Scientists took readings of the radioactive fallout. When they thought safe levels were reached, the Marines were taken closer to ground zero where vehicles had been parked in a simulated town to gauge the force of the blast. Nothing was left but charred debris.
"It was like you see as the result of Nagasaki. It burned up everything," Bartosik said.
Perspectives on war
The experience didn't change Taminger's attitude about the bomb after he returned to Bloomington and his job at the clothing store, where he had worked after high school and before he enlisted. He understood the need to drop the bombs on Japan to quickly end the war and avoid an invasion that would have cost many American lives.
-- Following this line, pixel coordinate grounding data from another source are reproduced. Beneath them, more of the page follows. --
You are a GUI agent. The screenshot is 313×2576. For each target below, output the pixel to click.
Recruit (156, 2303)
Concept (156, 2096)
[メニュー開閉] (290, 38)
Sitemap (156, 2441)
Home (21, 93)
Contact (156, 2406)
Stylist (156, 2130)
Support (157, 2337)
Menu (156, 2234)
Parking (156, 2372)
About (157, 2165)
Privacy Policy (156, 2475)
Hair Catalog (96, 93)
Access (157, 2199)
"That's what won the war. Thank God we had a president who wasn't afraid to do it," he said.
He felt secure at first knowing only the United States had the bomb, he said. He remained confident even after the former Soviet Union developed its own version and the Cold War took the world to the brink of nuclear holocaust. Today, he feels more confident.
"The war technology has gotten so developed. Now they could throw up a missile and we could knock it out," he said.
Bartosik is less sure.
"You kind of think about it. … You read about it, Nagasaki, they're still suffering from it and dying by the thousands," he said.
Perhaps everyone, especially the politicians who shape world events, should see what he and Taminger saw that day in the desert a half century ago, Bartosik said.
"If they took some people out there … maybe they wouldn't start wars if they knew what the results were going to be," he said.
Nuclear History 101
Following are key dates in U.S. nuclear testing and technology:
June 1942: The United States begins nuclear development program, the Manhattan Project. Experiments at the University of Chicago helped advance understanding of atomic theory.
July 16, 1945: The world's first atomic bomb, a U.S. weapon code-named Trinity, explodes 100 feet over a portion of the southern New Mexico desert.
August 1945: The United States drops one nuclear weapon each on the Japanese cities of Hiroshima and Nagasaki over a four-day period, hastening the end of World War II.
August 1949: The Soviet Union conducts its first nuclear test.
1950: Test site in Nevada created because of the need for a continental site following testing in Pacific Ocean.
Spring 1957: The Operation Plumbbob test series begins at Nevada Test Site.
July 1957: The largest atmospheric nuclear test in U.S. history, code-named Hood, was conducted at NTS. The test included troop maneuvers by 2,500 Marines and other personnel.
March 1954: The Castle Bravo test is conducted in the Marshall Islands. At an unexpectedly high 15 megatons, it is the most powerful recorded U.S. detonation, producing substantial fallout.
October 1961: Soviets detonate the 50-megaton Tsar Bomba, the largest nuclear weapon ever detonated.
1963: President Kennedy signs the Partial Test Ban Treaty, moving all testing underground and prohibiting testing underwater and in outer space.
Sept. 23, 1992: The last U.S. underground test is conducted.
1996: Many nations sign on to the Comprehensive Nuclear Test Ban Treaty, a total prohibition on nuclear explosions. The United States has signed the treaty, but not ratified it.